TruQuick™ H.pylori Ag
H. pylori is a small, spiral-shaped bacterium that lives in the surface of the stomach and duodenum. It is implicated in the etiology of a variety of gastrointestinal diseases, including duodenal and gastric ulcer, non-ulcer dyspepsia and active and chronic gastritis.1, 2 Both invasive and non-invasive methods are used to diagnose H. pylori infection in patients with symptoms of gastrointestinal disease. Specimen-dependent and costly invasive diagnostic methods include gastric or duodenal biopsy followed by urease testing (presumptive), culture, and/or histologic staining.3 A very common approach to the diagnosis of H. pylori infection is the serological identification of specific antibodies in infected patients. The main limitation of serology test is the inability to distinguish current and past infections. Antibody may be present in the patient’s serum long after eradication of the organisms.4 HpSA (H. pylori Stool Antigen) testing is gaining popularity for diagnosis of H. pylori infection and also for monitoring the efficacy of the treatment of H. pylori infection. Studies have found that more than 90% of patients with duodenal ulcer and 80% of patients with gastric ulcer are infected with H. pylori.5 TruQuick H. pylori Ag is a rapid immunoassay for the qualitative detection of H. pylori antigens in feces specimens, providing results in ten minutes. The test utilizes antibodies specific for H. pylori antigens to selectively detect H. pylori antigens in human feces specimens.
- To collect fecal specimens: Collect sufficient quantity of feces (1-2 mL or 1-2 g) in a clean, dry specimen collection container to obtain maximum antigens (if present). Best results will be obtained if the assay is performed within 6 hours after collection.
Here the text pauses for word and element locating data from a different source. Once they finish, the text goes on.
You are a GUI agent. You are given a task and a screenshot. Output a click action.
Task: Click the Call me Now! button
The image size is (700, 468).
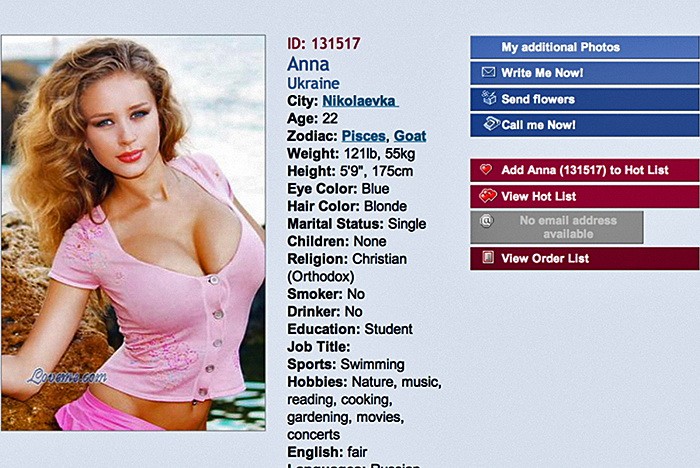(x=585, y=125)
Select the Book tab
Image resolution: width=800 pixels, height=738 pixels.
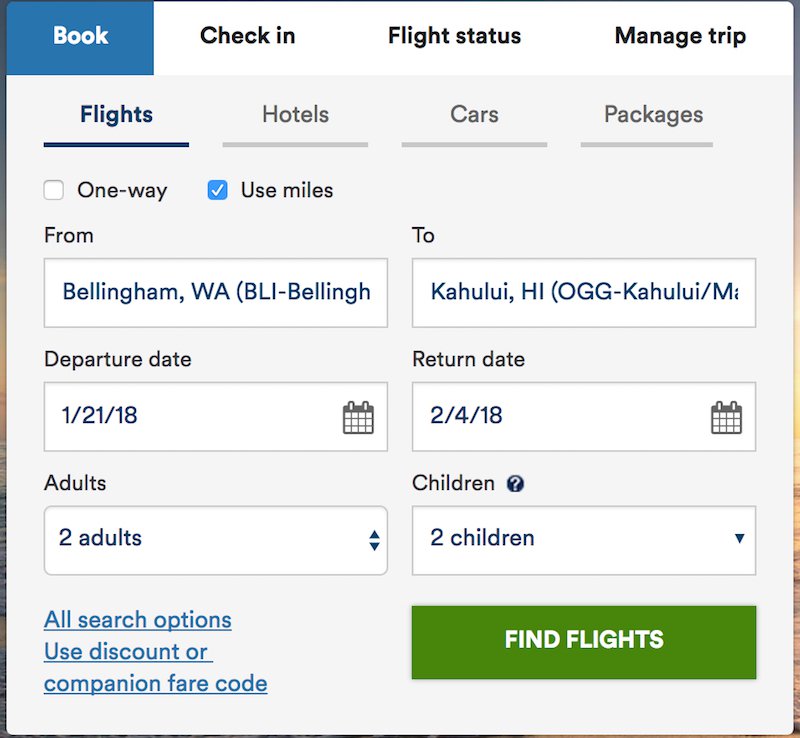(x=80, y=38)
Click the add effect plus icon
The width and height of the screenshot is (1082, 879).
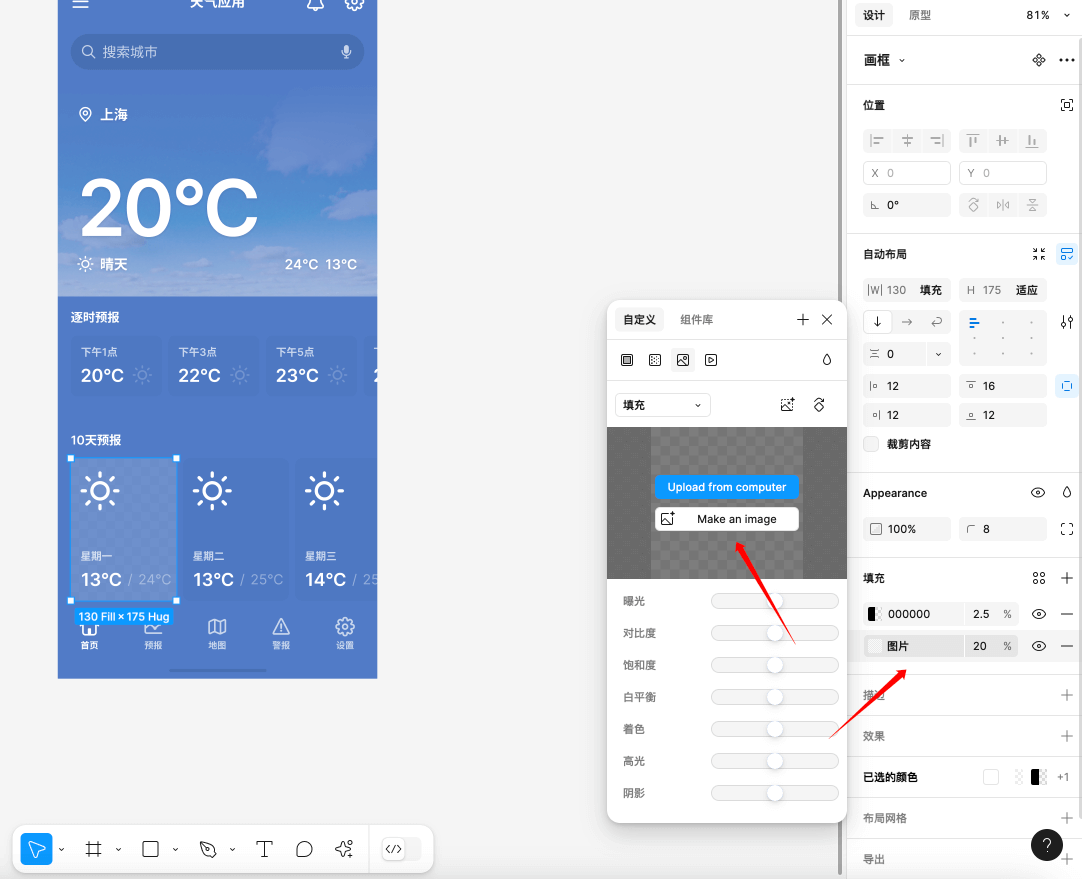[x=1066, y=736]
Specimen collected may be stored for 3 days at 2-8 C if not tested within 6 hours. For long term storage, specimens should be kept below – 20 C.
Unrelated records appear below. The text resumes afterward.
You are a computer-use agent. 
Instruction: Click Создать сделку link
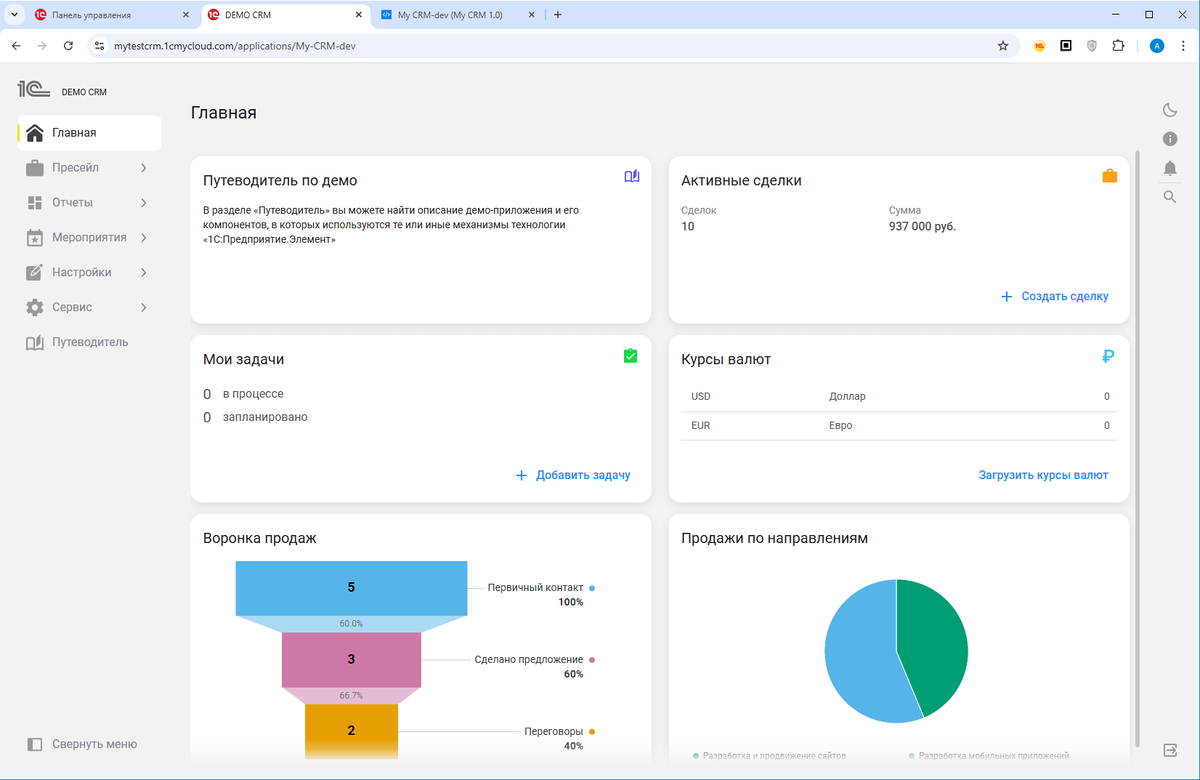click(1055, 297)
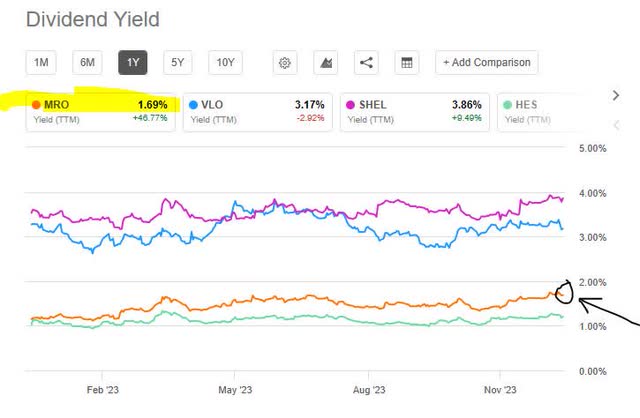640x418 pixels.
Task: Select the SHEL yield card
Action: (x=416, y=110)
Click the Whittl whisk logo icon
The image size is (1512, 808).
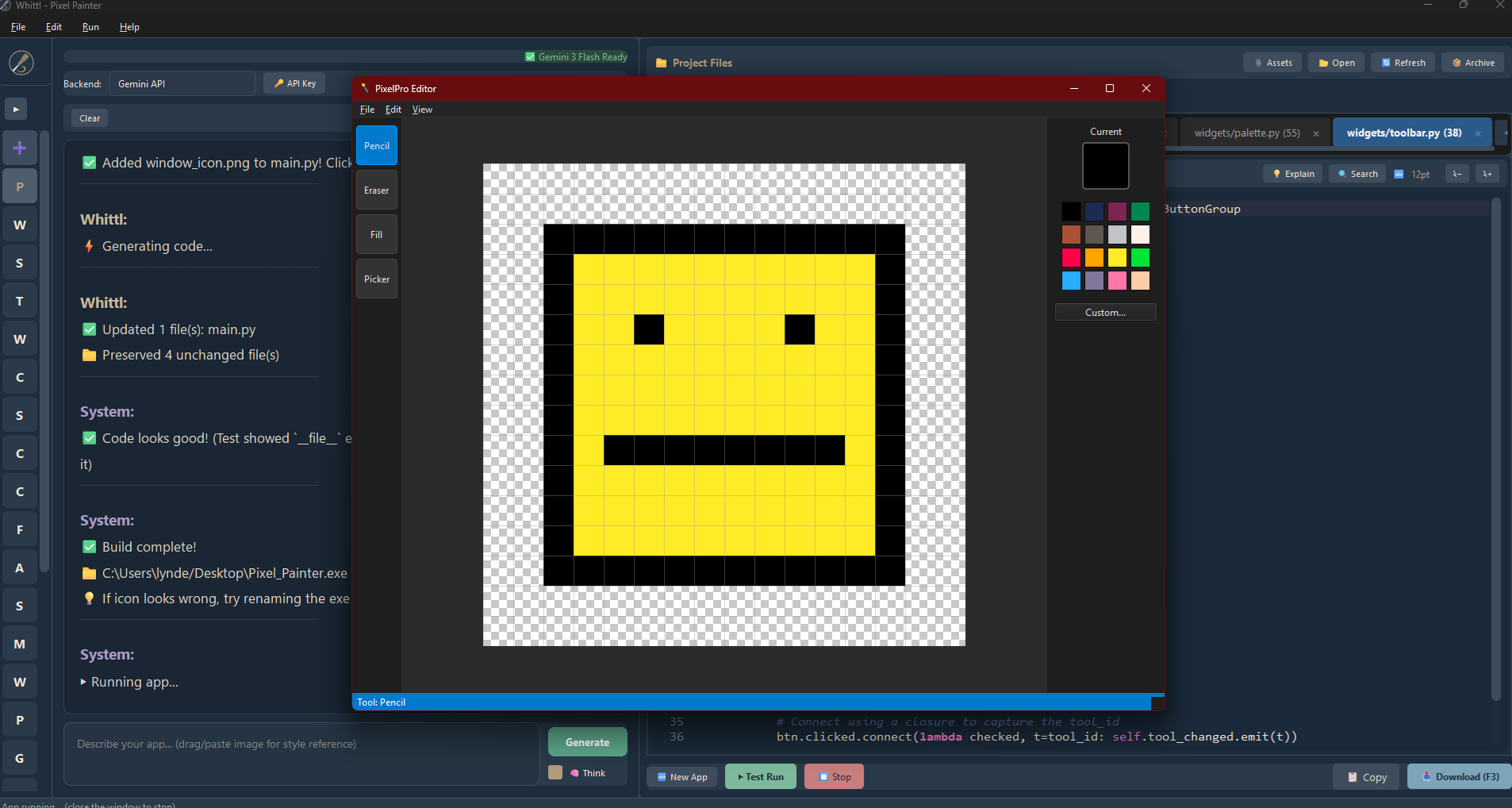pos(21,63)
- To process fecal specimens:
- For Solid Specimens: Unscrew the cap of the Specimen Collection Tube then randomly stab the specimen collection applicator into the fecal specimen in at least 3 different sites to collect approximately 50 mg of feces (equivalent to 1/4 of a pea). Do not scoop the fecal specimen. •
- For Liquid Specimens: Hold the dropper vertically, aspirate fecal specimens, and then transfer 2 drops (approximately 80 μL) into the Specimen Collection Tube containing the Extraction Buffer. Tighten the cap onto the Specimen Collection Tube, then shake the Specimen Collection Tube vigorously to mix the specimen and the Extraction Buffer. Leave the tube alone for 2 minutes.
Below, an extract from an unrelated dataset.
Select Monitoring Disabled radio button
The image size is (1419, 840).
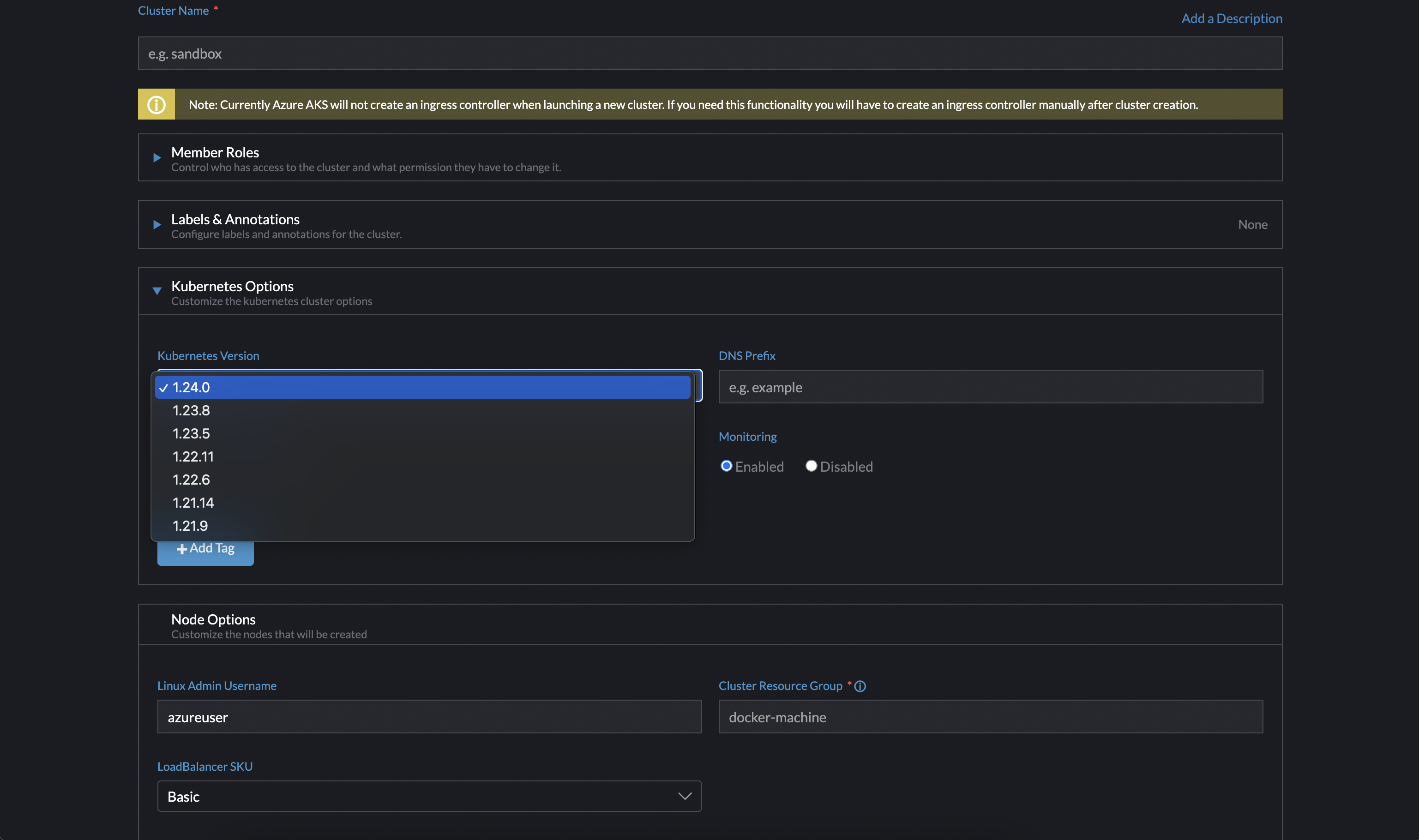click(811, 466)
- Bring the pouch to room temperature before opening it. Remove the Test Cassette from the foil pouch and use it within one hour. Best results will be obtained if the test is performed immediately after opening the foil pouch. \
- Hold the Specimen Collection Tube upright and open the cap onto the Specimen Collection Tube. Invert the Specimen Collection Tube and transfer 2 full drops of the extracted specimen (approximately 80 μL) to the specimen well (S) of the Test Cassette, then start the timer. Avoid trapping air bubbles in the specimen well (S). See illustration below. \
- Read results at 10 minutes after dispensing the specimen. Do not read results after 20 minutes. Note: If the specimen does not migrate (presence of particles), centrifuge the extracted specimens contained in the extraction buffer vial. Collect 80 μL of supernatant, dispense into the specimen well (S) of a new Test Cassette and start afresh following the instructions mentioned above.
- Marshall BJ, McGechie DB, Rogers PAR, Glancy RG. Pyloric Campylobacter infection and gastroduodenal disease. Med J Australia 1985;149:439-44.
- Soll AH. Pathogenesis of peptic ulcer and implications for therapy. N Engl J Med 1990;322:909-16.
- Hazell SL, et al. Campylobacter pyloridis and gastritis I: Detection of urease as a marker of bacterial colonization and gastritis. Am J Gastroenterol 1987;82(4):292-96.
- Cutler AF. Testing for Helicobacter pylori in clinical practice. Am J Med 1996;100:35S-41S.
- Anand BS, Raed AK, Malaty HM, et al. Low point prevalence of peptic ulcer in normal individual with Helicobacter pylori infection. Am J Gastroenterol 1996;91:1112-1115.